« Affaire Guérini » : la direction du PS choisit l’opacité
Arnaud Montebourg, député de Saône-et-Loire et candidat à la primaire socialiste, n’a pas apprécié du tout que Martine Aubry, première secrétaire, déclare à l’AFP le vendredi 4 mars, qu’« il n’y avait pas de faits » dans le rapport qu’il avait adressé, en décembre 2010, à la direction du parti, dénonçant la gestion de Jean-Noël Guérini, président du conseil général des Bouches-du-Rhône et de la puissante fédération socialiste.
Il le fait savoir aujourd’hui dans une longue lettre (ici) adressée à Martine Aubry que Le Monde s’est procurée. Il y affirme que tous les faits cités dans son rapport sont avérés et qu’il tient à la disposition de la direction nationale, comme à celle de la future commission d’enquête interne qui devrait être créée, à la demande de Jean-Noël Guérini, après les élections cantonales, les témoignages des militants et responsables locaux qu’il a collectés entre juin et décembre 2010.
Le moins que l’on puisse dire à la lecture de cette lettre, c’est que cette commission d’enquête s’avère nécessaire. Les « éléments probants » réunis par Arnaud Montebourg, s’ils étaient confirmés, sont effarants : violation caractérisée des statuts du parti par Jean-Noël Guérini, qui cumule deux mandats ordinairement non-cumulables, la présidence du conseil général et celle de la fédération, colonisation par des employés du conseil général des postes sensibles de la fédération, boycott des élections régionales de 2010 par la fédération, distribution de subventions comme outil de pression, brimades arbitraires sur les élus et citoyens indociles, menaces physiques sur des hauts fonctionnaires du conseil Général, intimidation permanente sur certains élus socialistes pour qu’ils se conforment aux intérêts politiques ou financiers de la famille Guérini…
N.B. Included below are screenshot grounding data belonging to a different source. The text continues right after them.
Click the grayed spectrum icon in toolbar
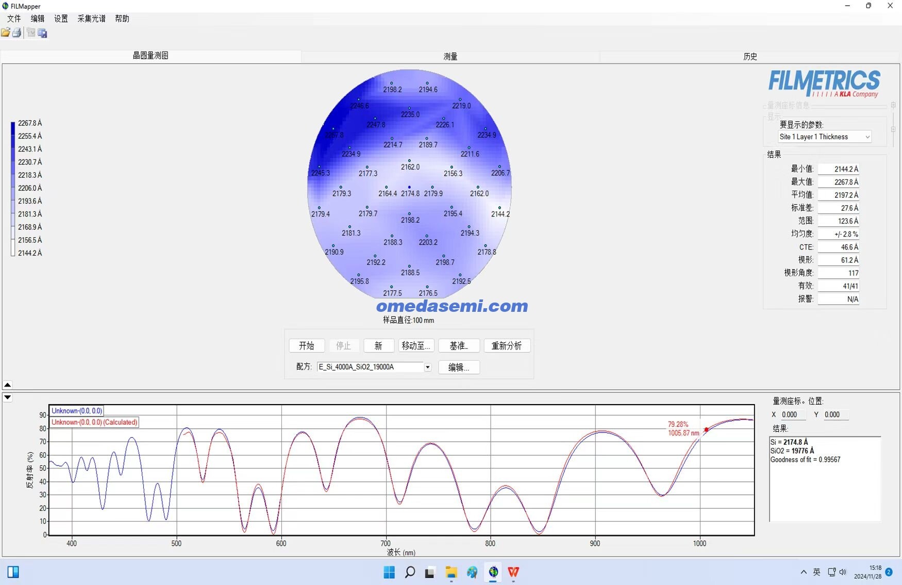902x585 pixels. (31, 33)
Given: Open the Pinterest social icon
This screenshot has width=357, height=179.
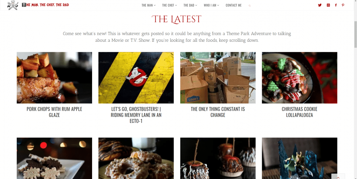Looking at the screenshot, I should point(343,5).
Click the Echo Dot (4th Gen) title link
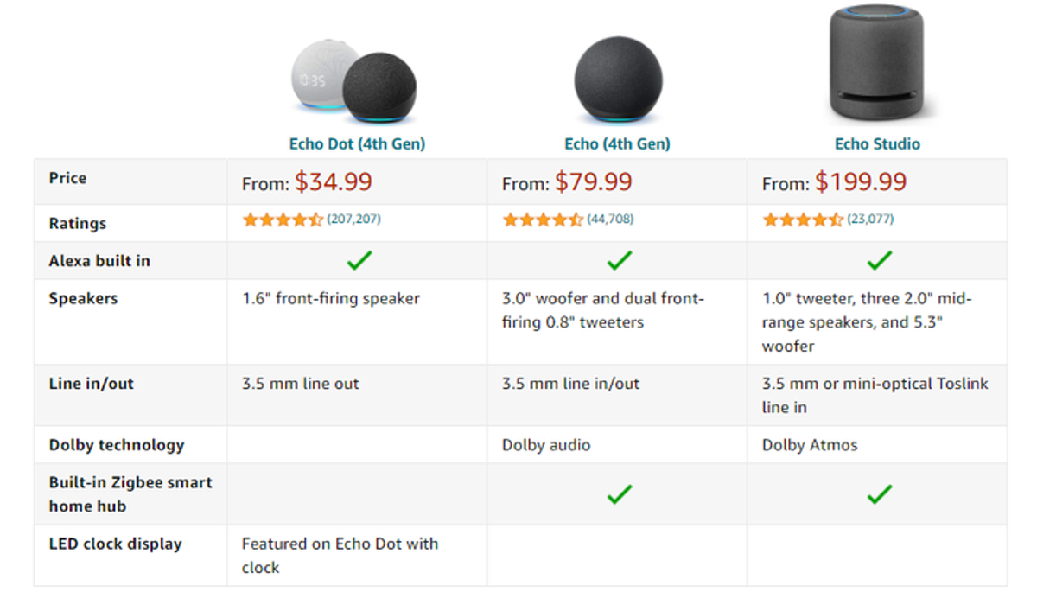Viewport: 1037px width, 592px height. [357, 144]
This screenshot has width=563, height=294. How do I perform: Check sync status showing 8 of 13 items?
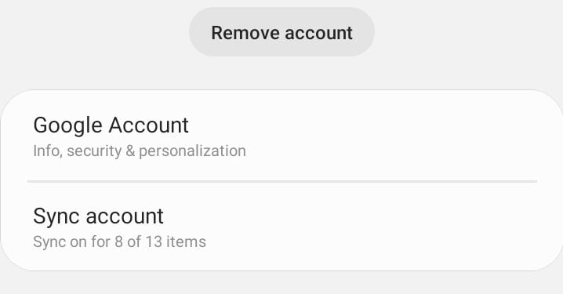(x=119, y=241)
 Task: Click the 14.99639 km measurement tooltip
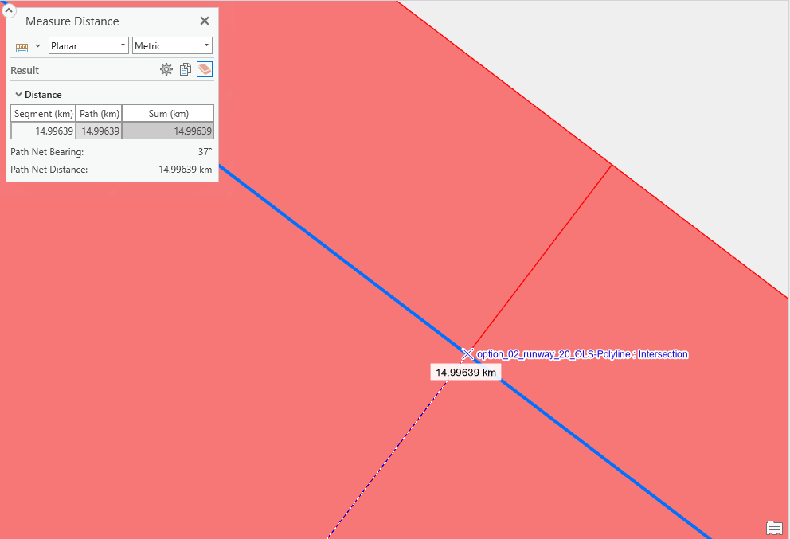[x=465, y=372]
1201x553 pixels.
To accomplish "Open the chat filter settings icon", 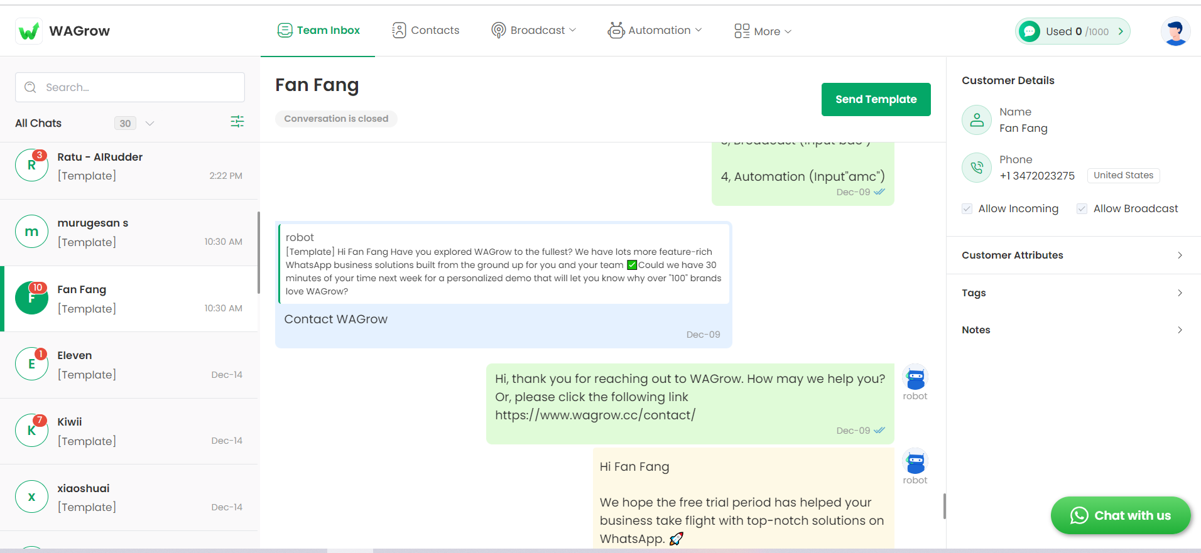I will (x=237, y=122).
Cette litanie jette une ombre sur le parti tout entier. Au moment où Marine Le Pen est au plus haut dans les sondages, dénonçant partout ce qu’elle appelle le « système UMPS », beaucoup de responsables socialistes sont inquiets des retombées de cette « affaire », à moins de quinze jours des cantonales, et à l’orée de la campagne présidentielle.
La puissante fédération socialiste des Bouches-du-Rhône est un élément clé dans la vie du PS. Lors du congrès de Reims, elle avait voté à 73 % pour Ségolène Royal. Les proches de Martine Aubry répètent ce score à l’envi pour dénoncer par avance toute accusation de proximité avec Jean-Noël Guérini. Mais certains responsables socialistes font remarquer que les résultats de ce scrutin interne furent publiés très tôt afin de permettre d’éventuelles « corrections » des votes dans d’autres fédérations pour favoriser l’accession de Martine Aubry à la direction du PS. Selon eux, Jean-Noël Guérini, sentant que le PS allait échapper à Ségolène Royal, voulait ainsi permettre à sa fédération de se concilier les bonnes grâces de la direction à venir.
« Ces théories tordues relèvent du délire, nous a déclaré François Lamy, député de l’Essonne et conseiller politique de Martine Aubry. C’est un mauvais film burlesque. » La commission d’enquête interne permettra d’y voir plus clair. D’ordinaire, ces commissions travaillent pendant trois ou quatre mois, comme ce fut le cas pour celle dévolue à la région Languedoc-Roussillon en 2009. Dans le contexte politique et électoral actuel, il serait bon que celle des Bouches-du-Rhône dispose des moyens suffisants pour contracter au maximum son temps de réflexion. Des accusations aussi graves nécessitent que la vérité soit faite au plus tôt.